Approprions-nous les coopérations renforcées ! – Intervention au Parlement européen

 

Le traité de Lisbonne est une boîte à outils assez largement sous-utilisée. Parmi les procédures qu’elle permet et qu’on n’utilise pas suffisamment : les coopérations renforcées.

La coopération renforcée est une formule qui permet à ceux des pays qui veulent avancer, alors que d’autres seraient plus réticents, dans des domaines importants pour eux, importants pour l’Europe et qui relèvent des compétences partagées, de leur permettre d’agir et d’avancer dans le cadre d’une procédure simplifiée.

Or, il se trouve que beaucoup des défis que l’UE aura à traiter seront difficiles à gérer avec la procédure paralysante de l’unanimité : la sécurité intérieure et extérieure, la politique migratoire, un certain nombre de programmes sociaux, un certain nombre de programmes de recherches ou encore la politique étrangère commune. Il est important de faciliter et d’encourager le recours à cette procédure, c’est l’objet du rapport adopté en commission des affaires institutionnelles.

Le rapport tire l’enseignement de l’acquis des coopérations renforcées qui existent déjà et qui s’appliquent à des domaines complètement différents : règlement de litige des divorces ; parquet européen ; lancement d’une défense commune ; brevet européen ; projet de taxe transaction financière et dans une certaine mesure, l’organisation de la zone euro. Le rapport propose un statut type de la coopération renforcée pour faciliter la tâche à ceux des États-membres qui dans des domaines nouveaux voudraient y recourir.

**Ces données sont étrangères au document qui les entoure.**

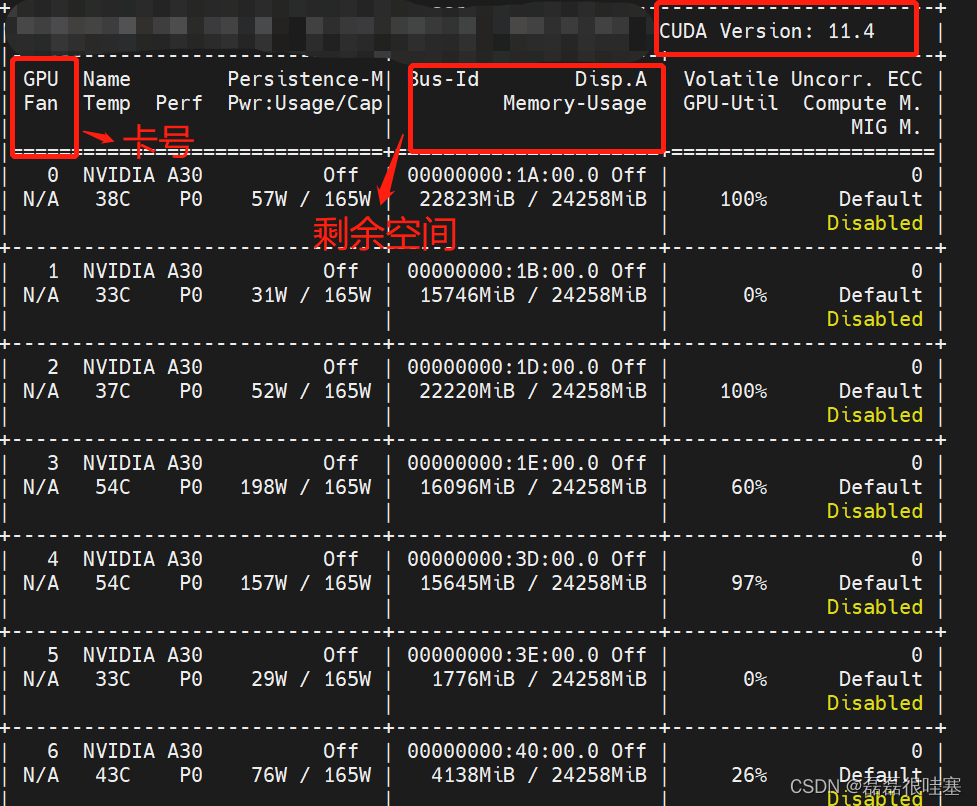The image size is (977, 806).
Task: Click the CUDA Version: 11.4 text
Action: point(767,31)
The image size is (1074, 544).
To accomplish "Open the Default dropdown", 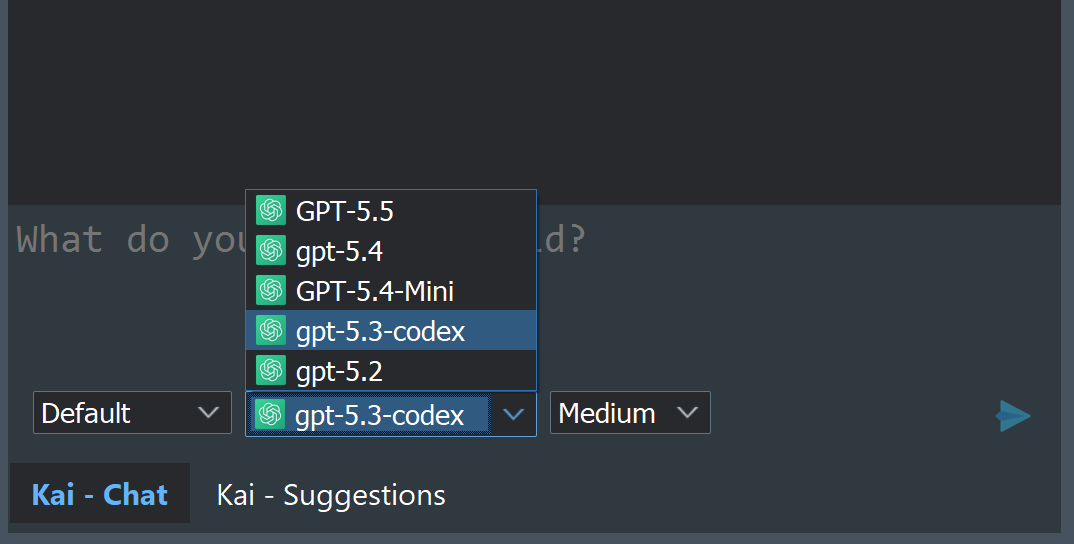I will (132, 412).
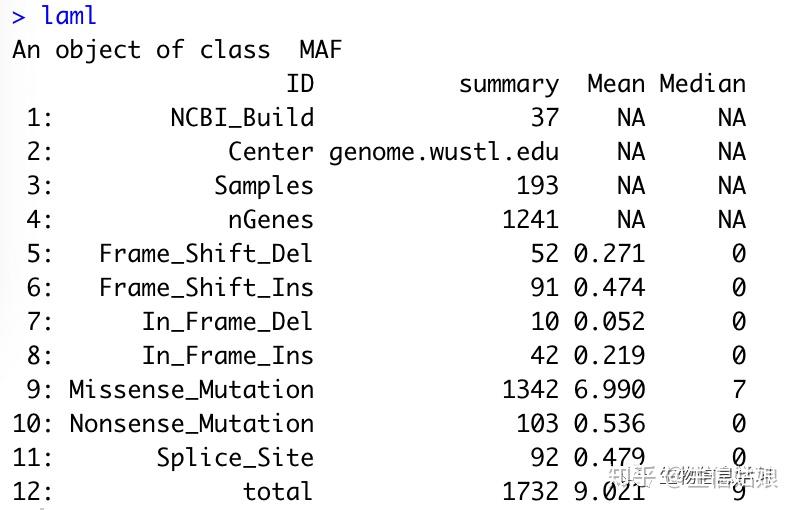Click the "An object of class MAF" line
798x510 pixels.
coord(177,50)
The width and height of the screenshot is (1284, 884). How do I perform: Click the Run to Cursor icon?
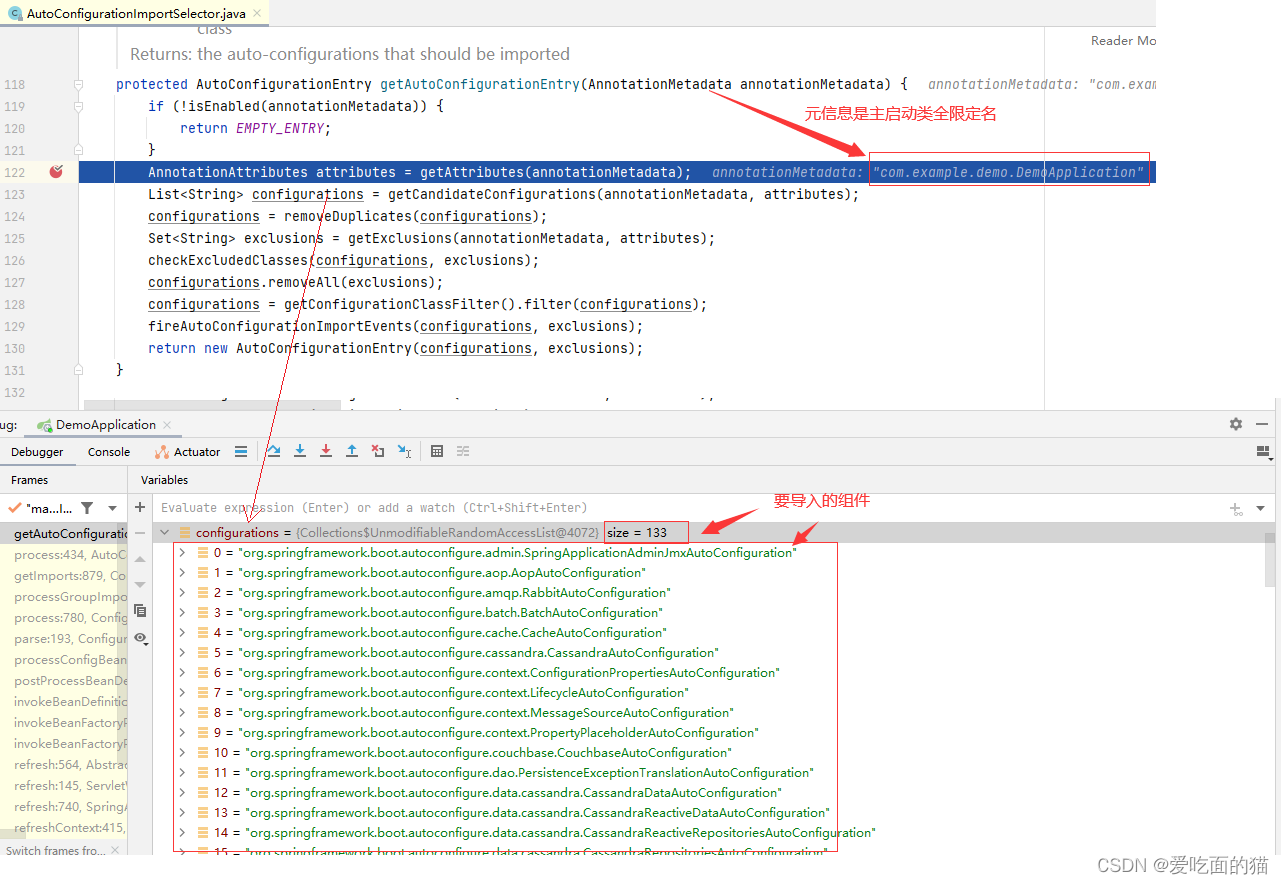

Le rapport liste les questions politiques à se poser: quel va être le processus de décision (nous recommandons le recours à la majorité qualifiée); quel secrétariat (nous souhaitons que la Commission européenne ait un rôle important); quel mode de financement pour les dépenses administratives et éventuellement opérationnelles en cas d’action commune; quel contrôle démocratique (le Parlement européen doit jouer un rôle important mais dans certains domaines, il serait inimaginable qu’il n’y ait pas aussi une représentation des parlements nationaux) et quel contrôle juridictionnel. Notre commission recommande de respecter l’esprit des traités qui permette une action commune, qui permette la souplesse de décision et qui permette de rester dans le cadre communautaire.

Pour faire face aux défis à venir, il n’y a que deux solutions : ou bien nous devrons recourir aux coopérations renforcées, ou bien à des accords intergouvernementaux qui rendront les problèmes plus difficiles à résoudre, les procédures plus obscures et le contrôle démocratique moins bien assuré.

Une des raisons pour lesquelles les coopérations renforcées n’ont pas fonctionné ? C’est parce qu’aucune des trois institutions ne s’est vraiment organisée pour les mener à bien, les prendre au sérieux et se les approprier.